▸ **EXERCISE**:
Set out exactly every line of the entries below, starting at the line that holds "Click the search magnifying" and stopping after the line that holds "You are a computer-use agent. Image".

[Stored records]
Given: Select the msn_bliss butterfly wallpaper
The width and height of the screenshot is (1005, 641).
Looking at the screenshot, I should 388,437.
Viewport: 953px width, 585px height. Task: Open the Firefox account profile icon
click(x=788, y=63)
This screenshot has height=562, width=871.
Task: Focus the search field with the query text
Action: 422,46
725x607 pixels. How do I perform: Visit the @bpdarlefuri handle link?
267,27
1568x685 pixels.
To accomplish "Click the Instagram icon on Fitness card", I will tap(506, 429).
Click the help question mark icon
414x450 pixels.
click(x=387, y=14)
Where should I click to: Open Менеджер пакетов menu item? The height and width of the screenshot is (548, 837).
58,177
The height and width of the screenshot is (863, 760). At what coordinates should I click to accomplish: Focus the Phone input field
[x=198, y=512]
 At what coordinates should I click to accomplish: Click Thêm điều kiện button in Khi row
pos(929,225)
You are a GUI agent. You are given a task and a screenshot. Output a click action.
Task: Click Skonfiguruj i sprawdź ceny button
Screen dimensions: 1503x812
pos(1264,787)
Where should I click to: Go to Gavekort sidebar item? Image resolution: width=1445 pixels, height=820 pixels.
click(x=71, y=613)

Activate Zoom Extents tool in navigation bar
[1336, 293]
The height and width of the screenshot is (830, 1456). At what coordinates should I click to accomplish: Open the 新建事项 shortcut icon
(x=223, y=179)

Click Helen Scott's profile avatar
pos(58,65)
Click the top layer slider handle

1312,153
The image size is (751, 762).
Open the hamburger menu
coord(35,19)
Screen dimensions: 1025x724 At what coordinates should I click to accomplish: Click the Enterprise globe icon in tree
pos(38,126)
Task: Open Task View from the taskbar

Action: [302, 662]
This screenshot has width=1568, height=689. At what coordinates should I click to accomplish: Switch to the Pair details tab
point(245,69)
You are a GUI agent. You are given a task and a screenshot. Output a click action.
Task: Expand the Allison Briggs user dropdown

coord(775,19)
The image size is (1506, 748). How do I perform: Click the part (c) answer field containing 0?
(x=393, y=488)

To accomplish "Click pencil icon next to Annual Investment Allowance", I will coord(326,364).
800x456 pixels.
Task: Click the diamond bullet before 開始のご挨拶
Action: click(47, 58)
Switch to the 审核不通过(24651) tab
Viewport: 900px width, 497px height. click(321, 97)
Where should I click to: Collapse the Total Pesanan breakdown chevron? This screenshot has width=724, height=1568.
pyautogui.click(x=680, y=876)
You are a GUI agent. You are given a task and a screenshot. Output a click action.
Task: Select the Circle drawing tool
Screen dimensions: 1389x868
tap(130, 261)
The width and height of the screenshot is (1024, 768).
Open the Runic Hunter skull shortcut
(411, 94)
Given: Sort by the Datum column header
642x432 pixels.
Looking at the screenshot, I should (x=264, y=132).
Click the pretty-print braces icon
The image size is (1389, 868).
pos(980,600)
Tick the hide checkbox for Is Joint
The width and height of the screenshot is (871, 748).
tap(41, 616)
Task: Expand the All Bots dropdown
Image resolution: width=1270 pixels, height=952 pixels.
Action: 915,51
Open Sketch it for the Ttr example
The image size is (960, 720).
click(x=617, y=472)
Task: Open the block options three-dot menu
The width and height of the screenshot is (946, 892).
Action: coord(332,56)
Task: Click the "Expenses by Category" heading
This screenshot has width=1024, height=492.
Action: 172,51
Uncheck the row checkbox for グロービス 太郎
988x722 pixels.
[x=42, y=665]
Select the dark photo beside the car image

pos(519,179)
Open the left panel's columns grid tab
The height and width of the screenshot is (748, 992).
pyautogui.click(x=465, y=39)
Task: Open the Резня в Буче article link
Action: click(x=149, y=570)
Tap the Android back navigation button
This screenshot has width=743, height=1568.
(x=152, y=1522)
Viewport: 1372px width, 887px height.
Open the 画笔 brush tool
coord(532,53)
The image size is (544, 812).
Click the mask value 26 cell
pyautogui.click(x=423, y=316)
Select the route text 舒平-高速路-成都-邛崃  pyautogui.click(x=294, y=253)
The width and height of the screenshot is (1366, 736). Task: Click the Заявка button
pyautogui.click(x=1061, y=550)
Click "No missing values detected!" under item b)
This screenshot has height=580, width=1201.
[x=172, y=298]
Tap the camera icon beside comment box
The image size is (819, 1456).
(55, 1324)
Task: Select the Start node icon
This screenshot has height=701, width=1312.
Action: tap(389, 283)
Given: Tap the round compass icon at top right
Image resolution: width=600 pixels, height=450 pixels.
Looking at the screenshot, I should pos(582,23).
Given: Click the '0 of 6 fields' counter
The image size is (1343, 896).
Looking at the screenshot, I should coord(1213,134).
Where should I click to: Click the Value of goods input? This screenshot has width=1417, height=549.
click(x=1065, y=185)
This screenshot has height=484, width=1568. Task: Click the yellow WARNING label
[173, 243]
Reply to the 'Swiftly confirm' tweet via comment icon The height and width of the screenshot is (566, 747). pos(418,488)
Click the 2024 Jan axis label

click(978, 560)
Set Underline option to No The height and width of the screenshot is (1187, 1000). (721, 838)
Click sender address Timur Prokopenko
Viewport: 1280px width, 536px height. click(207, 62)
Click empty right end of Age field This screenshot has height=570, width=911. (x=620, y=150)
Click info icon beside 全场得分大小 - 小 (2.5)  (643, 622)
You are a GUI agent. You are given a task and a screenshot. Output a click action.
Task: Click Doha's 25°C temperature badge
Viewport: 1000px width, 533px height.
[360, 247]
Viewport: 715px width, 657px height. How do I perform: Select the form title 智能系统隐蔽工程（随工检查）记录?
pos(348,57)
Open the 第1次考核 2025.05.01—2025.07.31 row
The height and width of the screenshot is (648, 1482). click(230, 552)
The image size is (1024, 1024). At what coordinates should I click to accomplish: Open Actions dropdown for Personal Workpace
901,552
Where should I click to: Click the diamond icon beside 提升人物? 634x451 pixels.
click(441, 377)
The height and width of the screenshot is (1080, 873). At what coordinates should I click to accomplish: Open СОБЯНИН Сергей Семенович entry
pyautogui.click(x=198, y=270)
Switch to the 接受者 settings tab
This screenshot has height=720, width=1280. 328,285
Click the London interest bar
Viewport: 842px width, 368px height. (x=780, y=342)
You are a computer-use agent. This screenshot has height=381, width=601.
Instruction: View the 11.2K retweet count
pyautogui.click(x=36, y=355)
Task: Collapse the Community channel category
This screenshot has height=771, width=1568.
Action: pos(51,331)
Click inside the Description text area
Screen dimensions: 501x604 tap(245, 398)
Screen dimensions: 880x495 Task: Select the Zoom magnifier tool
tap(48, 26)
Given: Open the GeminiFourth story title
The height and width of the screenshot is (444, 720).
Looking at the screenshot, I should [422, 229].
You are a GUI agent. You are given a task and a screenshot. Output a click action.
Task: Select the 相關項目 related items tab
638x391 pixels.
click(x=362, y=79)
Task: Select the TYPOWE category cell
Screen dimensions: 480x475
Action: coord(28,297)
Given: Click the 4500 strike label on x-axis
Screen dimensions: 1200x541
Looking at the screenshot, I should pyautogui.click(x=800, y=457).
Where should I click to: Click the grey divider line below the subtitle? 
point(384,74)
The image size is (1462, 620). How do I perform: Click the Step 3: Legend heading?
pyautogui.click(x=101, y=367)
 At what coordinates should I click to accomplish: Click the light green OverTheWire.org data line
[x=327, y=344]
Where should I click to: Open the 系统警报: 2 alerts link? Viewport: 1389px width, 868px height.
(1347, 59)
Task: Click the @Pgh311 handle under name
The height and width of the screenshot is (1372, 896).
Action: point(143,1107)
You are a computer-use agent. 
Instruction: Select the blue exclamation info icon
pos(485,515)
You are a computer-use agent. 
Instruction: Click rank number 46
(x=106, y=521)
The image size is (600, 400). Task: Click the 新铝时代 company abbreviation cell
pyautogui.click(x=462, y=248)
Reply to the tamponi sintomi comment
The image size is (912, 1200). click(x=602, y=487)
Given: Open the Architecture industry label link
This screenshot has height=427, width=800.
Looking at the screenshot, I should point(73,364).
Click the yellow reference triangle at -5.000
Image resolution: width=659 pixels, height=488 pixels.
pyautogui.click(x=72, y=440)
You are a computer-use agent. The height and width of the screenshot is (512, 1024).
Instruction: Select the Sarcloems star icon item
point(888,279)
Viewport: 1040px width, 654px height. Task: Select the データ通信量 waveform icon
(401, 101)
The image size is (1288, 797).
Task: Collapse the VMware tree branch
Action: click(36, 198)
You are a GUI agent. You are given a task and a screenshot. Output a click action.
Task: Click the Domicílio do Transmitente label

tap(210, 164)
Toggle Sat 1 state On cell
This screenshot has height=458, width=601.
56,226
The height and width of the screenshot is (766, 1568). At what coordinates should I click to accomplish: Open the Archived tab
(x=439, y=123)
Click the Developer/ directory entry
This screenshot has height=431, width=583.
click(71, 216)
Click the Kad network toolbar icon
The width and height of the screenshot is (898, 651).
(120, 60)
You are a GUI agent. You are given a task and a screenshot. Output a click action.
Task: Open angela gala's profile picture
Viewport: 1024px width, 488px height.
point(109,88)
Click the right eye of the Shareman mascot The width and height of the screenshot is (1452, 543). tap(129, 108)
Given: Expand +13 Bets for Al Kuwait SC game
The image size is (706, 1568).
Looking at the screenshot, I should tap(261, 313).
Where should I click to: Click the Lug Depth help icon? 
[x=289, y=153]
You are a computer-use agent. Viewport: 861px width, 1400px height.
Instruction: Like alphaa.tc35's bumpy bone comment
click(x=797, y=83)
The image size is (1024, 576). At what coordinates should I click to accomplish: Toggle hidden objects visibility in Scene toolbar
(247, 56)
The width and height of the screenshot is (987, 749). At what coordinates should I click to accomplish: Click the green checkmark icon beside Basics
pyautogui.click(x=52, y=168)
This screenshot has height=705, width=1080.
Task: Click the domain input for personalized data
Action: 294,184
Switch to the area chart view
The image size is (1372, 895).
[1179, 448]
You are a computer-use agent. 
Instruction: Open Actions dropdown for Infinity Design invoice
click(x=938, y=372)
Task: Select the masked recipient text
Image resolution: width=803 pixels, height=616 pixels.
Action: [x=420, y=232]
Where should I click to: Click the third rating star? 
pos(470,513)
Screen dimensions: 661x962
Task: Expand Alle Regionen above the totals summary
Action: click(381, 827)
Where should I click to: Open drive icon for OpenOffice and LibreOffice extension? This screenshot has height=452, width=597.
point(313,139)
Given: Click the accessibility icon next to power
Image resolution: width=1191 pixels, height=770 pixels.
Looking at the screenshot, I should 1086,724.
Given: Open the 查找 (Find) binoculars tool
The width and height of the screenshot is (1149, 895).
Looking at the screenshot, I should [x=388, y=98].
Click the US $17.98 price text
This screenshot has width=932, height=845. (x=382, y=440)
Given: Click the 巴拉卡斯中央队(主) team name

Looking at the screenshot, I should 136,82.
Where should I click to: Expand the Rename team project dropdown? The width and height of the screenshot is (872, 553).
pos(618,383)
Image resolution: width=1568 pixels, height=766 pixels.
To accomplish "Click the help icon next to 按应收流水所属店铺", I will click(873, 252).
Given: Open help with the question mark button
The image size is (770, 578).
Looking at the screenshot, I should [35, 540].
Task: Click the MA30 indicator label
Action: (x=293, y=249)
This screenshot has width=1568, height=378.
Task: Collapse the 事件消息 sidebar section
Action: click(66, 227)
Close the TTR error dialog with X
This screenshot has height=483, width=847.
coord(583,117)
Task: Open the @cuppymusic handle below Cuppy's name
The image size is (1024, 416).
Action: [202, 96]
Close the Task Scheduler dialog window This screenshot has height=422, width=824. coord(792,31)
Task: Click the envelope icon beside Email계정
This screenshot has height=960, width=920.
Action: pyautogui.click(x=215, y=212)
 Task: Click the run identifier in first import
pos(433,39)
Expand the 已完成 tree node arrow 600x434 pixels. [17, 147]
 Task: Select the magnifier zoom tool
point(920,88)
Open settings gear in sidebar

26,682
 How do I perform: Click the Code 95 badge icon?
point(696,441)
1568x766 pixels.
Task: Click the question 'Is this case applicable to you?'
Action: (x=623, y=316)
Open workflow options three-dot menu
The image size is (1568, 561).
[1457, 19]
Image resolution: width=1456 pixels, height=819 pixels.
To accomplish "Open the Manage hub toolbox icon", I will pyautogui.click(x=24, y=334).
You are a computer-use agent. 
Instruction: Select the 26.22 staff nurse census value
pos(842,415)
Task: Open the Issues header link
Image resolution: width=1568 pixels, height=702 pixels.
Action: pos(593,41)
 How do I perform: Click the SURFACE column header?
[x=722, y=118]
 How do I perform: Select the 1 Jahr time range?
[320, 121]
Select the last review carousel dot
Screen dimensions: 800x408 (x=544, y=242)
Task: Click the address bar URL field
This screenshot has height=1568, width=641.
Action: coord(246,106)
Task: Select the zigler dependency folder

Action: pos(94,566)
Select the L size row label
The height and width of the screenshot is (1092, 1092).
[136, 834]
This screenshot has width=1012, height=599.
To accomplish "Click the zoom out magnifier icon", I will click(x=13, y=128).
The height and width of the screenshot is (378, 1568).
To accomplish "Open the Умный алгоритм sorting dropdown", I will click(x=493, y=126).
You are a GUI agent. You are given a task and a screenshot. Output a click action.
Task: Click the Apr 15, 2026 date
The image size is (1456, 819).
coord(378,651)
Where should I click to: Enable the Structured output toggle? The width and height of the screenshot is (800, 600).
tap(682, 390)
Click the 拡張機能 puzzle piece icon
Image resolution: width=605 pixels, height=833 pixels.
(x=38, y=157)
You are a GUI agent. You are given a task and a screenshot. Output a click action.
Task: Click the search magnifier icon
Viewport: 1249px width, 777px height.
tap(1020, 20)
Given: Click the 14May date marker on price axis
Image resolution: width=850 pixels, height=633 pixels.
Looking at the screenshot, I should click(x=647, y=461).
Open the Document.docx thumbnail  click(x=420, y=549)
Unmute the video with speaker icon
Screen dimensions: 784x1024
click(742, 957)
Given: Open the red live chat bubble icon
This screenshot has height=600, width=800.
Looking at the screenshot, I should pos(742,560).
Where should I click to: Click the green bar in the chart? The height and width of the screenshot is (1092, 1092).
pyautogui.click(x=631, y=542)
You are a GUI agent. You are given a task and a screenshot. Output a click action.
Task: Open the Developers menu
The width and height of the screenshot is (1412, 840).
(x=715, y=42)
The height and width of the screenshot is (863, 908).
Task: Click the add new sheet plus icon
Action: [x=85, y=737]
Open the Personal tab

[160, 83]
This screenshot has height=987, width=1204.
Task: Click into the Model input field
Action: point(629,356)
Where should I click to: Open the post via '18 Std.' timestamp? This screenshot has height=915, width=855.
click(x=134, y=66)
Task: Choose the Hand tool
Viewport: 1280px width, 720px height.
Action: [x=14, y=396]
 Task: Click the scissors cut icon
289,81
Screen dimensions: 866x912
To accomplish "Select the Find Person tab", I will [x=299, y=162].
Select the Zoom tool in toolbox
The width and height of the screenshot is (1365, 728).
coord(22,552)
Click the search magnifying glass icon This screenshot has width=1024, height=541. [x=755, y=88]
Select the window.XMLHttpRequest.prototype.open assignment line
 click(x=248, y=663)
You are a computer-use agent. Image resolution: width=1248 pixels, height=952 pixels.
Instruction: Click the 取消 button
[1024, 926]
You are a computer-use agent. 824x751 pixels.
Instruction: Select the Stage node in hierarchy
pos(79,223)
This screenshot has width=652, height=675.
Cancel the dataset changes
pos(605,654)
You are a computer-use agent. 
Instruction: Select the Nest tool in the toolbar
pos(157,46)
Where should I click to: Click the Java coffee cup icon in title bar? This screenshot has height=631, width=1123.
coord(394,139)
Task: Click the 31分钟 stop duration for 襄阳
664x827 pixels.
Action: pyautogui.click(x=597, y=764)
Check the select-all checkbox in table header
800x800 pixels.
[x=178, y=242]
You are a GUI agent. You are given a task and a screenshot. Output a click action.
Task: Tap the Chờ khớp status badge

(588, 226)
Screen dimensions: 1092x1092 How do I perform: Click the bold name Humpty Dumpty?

▸ **SOLUTION FOR THIS EXERCISE**:
Click the search magnifying glass icon This screenshot has width=1024, height=541. [x=755, y=88]
Select the window.XMLHttpRequest.prototype.open assignment line
 click(x=248, y=663)
You are a computer-use agent. Image resolution: width=1248 pixels, height=952 pixels.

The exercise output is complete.